By Chris Lawes, writer at Schwa.
Picture this: you’re a bank that wants people to sit up and notice you. It’s never been easier to switch accounts, while it’s not so easy to offer anything radically distinctive.
You decide to boost your customer service – something that can really make you stand out from the crowd.
So what are customers looking for?
Efficiency? Accessibility? 5G?!
Hands up if you went with something a little bit more human: empathy.
That might seem wildly old-fashioned, when everyone’s focus seems to be on the latest whizz-bang technology. But hold on to your apps and bots and memes – according to our research, empathy is the next big thing.
We analysed online comms from eight banks in Which’s 2020 best banks for customer satisfaction list – half from the top, and the other half from the bottom. Guess what? The banks that were best at keeping customers happy were also streets ahead when it came to communicating with empathy.
More empathy, less apathy
When times are tough, your customers really notice how empathetic you are.
Imagine: you’ve suddenly lost your job. You feel like the walls are closing in. You’ve panicking about how to pay the bills or keep a roof over your head. And you’re trying to speak to your bank about getting financial help to tide you over.
Or: a close family member has just died. You’re in shock, but still need to talk to a bank to get all their financial affairs in order.

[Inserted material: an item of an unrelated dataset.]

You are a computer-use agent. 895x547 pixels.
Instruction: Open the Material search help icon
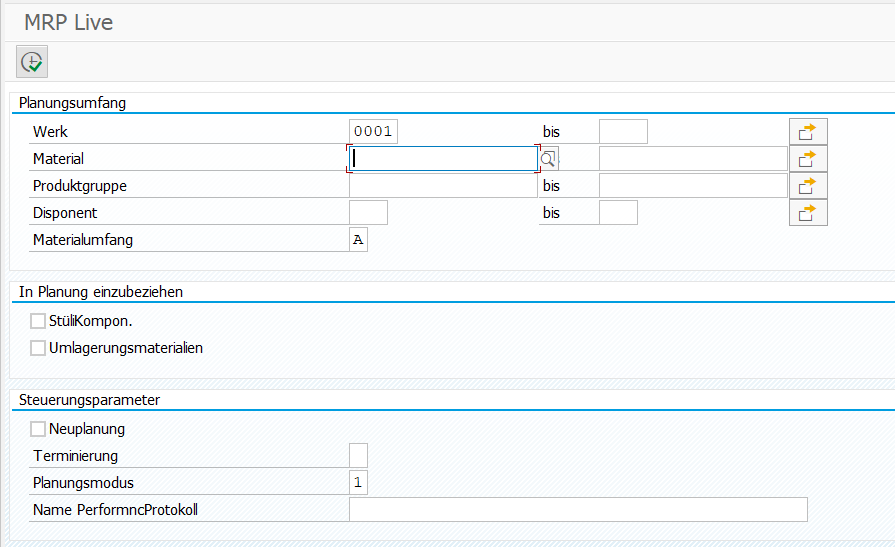548,159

But an advisor is going to ask you for some passwords first – passwords you don’t know.
In these situations (both of which have sadly been pretty common over the last couple of years) you can see how a lack of empathy would really ramp up your stress.

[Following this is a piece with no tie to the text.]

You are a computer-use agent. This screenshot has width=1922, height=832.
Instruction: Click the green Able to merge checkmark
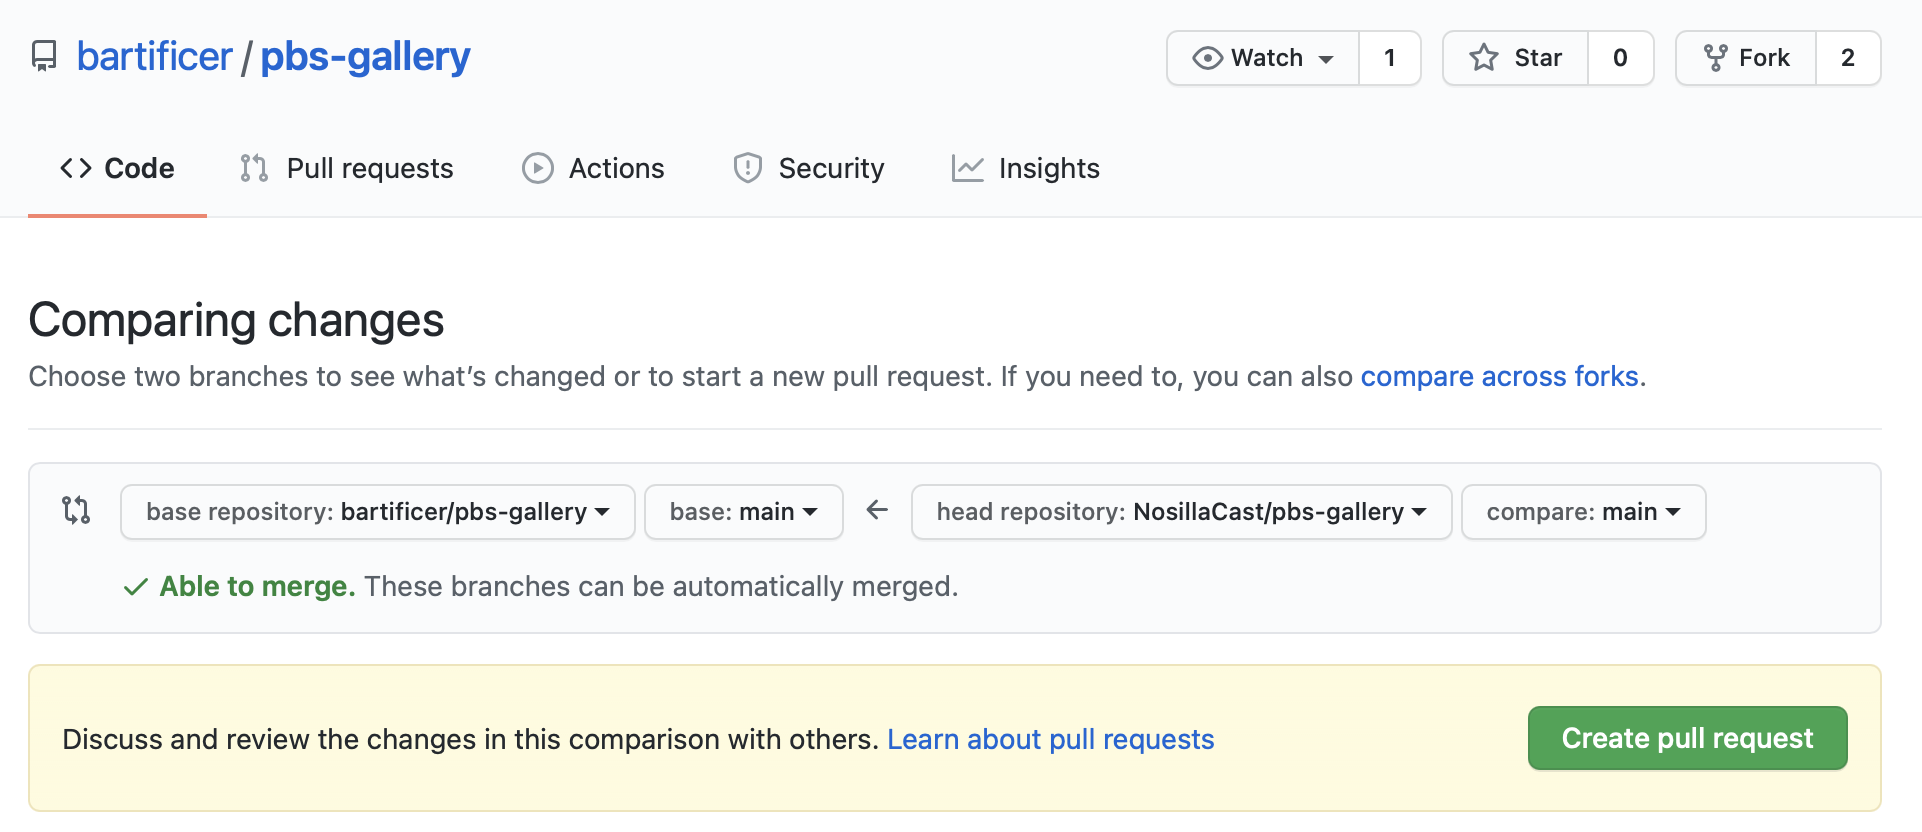click(136, 586)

Write words, in the right place
At Schwa, we reckon the language you use has a real impact (but then, as a bunch of
writers and behavioural scientists, we would say that.)
That’s held up by the report: banks who were most empathetic in their writing were also the ones with the happiest customers. The beauty of this is that you don’t need to tear up your existing policies – giving your comms the attention they deserve will make a huge difference by itself.
So here are five categories that we looked at– five categories you can use to make a change:
Never underestimate the impact of quickly and easily finding what you’re looking for.
Break up long paragraphs into shorter ones, and throw in some subheadings for good measure. Add drop-down menus or step-by-step guides to help users through your site. Last but not least – don’t put the most important thing last! If you know what’s likely to be important to your reader, lead with that.
Focus on ‘you’ more than ‘we’
It’s only natural to want to appear sympathetic when you’re writing to someone going through tough times. But, somewhat counterintuitively, this can actually make things worse. It can make messages longer – a lot longer.
Readers want to get to what’s important to them, rather than wading through how much their bank appreciates what they’re going through. Keep things friendly but brief – focusing on ‘you’ more than ‘we’.
No obvious cut-and-paste
You can have the best writing in the world, but there’s no better way to ruin it than by copy and pasting it everywhere. Most of us can spot templates a mile off, especially on social media: how many times have you read “hi [user name], thanks for getting in touch about [issue] – can you DM us so we can look into it?”
It hardly feels heartfelt. The message is very clear: we don’t care enough about you to give an individual response. So if you are going to use templates, proceed with caution: use them sparingly, and with enough wiggle room for people to add personality.
With the possible exception of the pooches at Crufts, no one appreciates jumping through hoops. So now is the time to look at all the steps a reader has to navigate. Do you absolutely need all of them? And if you do, could they be simpler and easier to use and understand?
In other (shorter, simpler) words: can you quickly skim through sentences? Or are you getting bogged down in endless blocks of unbroken text?
Chop up long sentences and dense paragraphs, and use the active voice more than the passive. Of course, as with all of these points, what you’re writing about matters as well– but shorter and simpler is always better in our book (or website).
Most people are naturally empathetic. It’s processes and procedures that get in the way – but these principles should help plug the empathy gap. That way, you can put the emphasis back on what actually matters: the customers themselves.